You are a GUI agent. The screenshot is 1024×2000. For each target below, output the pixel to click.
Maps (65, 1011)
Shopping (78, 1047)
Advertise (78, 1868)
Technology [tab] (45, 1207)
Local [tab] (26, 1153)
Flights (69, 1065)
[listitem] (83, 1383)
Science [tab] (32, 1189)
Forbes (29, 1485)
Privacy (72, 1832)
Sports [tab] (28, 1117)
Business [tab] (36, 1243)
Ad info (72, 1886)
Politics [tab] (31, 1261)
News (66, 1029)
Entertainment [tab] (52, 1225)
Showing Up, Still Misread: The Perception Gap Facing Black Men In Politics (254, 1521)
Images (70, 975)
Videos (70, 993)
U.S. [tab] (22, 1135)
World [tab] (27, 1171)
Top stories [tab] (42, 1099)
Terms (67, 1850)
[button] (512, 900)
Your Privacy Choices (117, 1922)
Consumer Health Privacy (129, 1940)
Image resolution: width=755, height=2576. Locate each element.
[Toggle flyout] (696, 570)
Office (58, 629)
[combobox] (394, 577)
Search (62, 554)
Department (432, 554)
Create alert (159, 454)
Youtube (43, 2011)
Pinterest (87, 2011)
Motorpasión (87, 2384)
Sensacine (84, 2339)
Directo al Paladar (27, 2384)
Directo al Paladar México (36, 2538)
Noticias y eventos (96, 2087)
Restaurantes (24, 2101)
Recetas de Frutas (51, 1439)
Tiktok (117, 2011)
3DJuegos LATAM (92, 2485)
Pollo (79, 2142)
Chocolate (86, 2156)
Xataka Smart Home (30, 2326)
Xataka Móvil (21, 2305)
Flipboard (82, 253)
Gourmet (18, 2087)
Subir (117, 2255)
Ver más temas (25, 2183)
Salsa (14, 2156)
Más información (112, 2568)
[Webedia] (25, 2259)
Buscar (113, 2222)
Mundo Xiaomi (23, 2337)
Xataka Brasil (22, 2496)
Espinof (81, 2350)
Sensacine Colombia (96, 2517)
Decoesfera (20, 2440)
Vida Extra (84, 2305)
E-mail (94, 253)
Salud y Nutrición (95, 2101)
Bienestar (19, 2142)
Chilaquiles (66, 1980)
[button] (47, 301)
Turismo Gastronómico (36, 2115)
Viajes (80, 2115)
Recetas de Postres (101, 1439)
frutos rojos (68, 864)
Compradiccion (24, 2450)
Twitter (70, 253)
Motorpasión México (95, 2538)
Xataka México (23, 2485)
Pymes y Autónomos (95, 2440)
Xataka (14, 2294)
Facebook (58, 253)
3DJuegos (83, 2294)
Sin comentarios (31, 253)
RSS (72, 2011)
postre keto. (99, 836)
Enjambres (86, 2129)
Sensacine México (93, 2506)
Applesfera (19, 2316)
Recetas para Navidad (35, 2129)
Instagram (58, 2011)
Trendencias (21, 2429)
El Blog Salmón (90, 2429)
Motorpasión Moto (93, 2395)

ASSIGNED TASK: Reproduce every entry above. Make each line identical to the original.

RESPONSE AREA:
You are a GUI agent. The screenshot is 1024×2000. For each target below, output the pixel to click.
Maps (65, 1011)
Shopping (78, 1047)
Advertise (78, 1868)
Technology [tab] (45, 1207)
Local [tab] (26, 1153)
Flights (69, 1065)
[listitem] (83, 1383)
Science [tab] (32, 1189)
Forbes (29, 1485)
Privacy (72, 1832)
Sports [tab] (28, 1117)
Business [tab] (36, 1243)
Ad info (72, 1886)
Politics [tab] (31, 1261)
News (66, 1029)
Entertainment [tab] (52, 1225)
Showing Up, Still Misread: The Perception Gap Facing Black Men In Politics (254, 1521)
Images (70, 975)
Videos (70, 993)
U.S. [tab] (22, 1135)
World [tab] (27, 1171)
Top stories [tab] (42, 1099)
Terms (67, 1850)
[button] (512, 900)
Your Privacy Choices (117, 1922)
Consumer Health Privacy (129, 1940)
Image resolution: width=755, height=2576. Locate each element.
[Toggle flyout] (696, 570)
Office (58, 629)
[combobox] (394, 577)
Search (62, 554)
Department (432, 554)
Create alert (159, 454)
Youtube (43, 2011)
Pinterest (87, 2011)
Motorpasión (87, 2384)
Sensacine (84, 2339)
Directo al Paladar (27, 2384)
Directo al Paladar México (36, 2538)
Noticias y eventos (96, 2087)
Restaurantes (24, 2101)
Recetas de Frutas (51, 1439)
Tiktok (117, 2011)
3DJuegos LATAM (92, 2485)
Pollo (79, 2142)
Chocolate (86, 2156)
Xataka Smart Home (30, 2326)
Xataka Móvil (21, 2305)
Flipboard (82, 253)
Gourmet (18, 2087)
Subir (117, 2255)
Ver más temas (25, 2183)
Salsa (14, 2156)
Más información (112, 2568)
[Webedia] (25, 2259)
Buscar (113, 2222)
Mundo Xiaomi (23, 2337)
Xataka Brasil (22, 2496)
Espinof (81, 2350)
Sensacine Colombia (96, 2517)
Decoesfera (20, 2440)
Vida Extra (84, 2305)
E-mail (94, 253)
Salud y Nutrición (95, 2101)
Bienestar (19, 2142)
Chilaquiles (66, 1980)
[button] (47, 301)
Turismo Gastronómico (36, 2115)
Viajes (80, 2115)
Recetas de Postres (101, 1439)
frutos rojos (68, 864)
Compradiccion (24, 2450)
Twitter (70, 253)
Motorpasión México (95, 2538)
Xataka México (23, 2485)
Pymes y Autónomos (95, 2440)
Xataka (14, 2294)
Facebook (58, 253)
3DJuegos (83, 2294)
Sin comentarios (31, 253)
RSS (72, 2011)
postre keto. (99, 836)
Enjambres (86, 2129)
Sensacine México (93, 2506)
Applesfera (19, 2316)
Recetas para Navidad (35, 2129)
Instagram (58, 2011)
Trendencias (21, 2429)
El Blog Salmón (90, 2429)
Motorpasión Moto (93, 2395)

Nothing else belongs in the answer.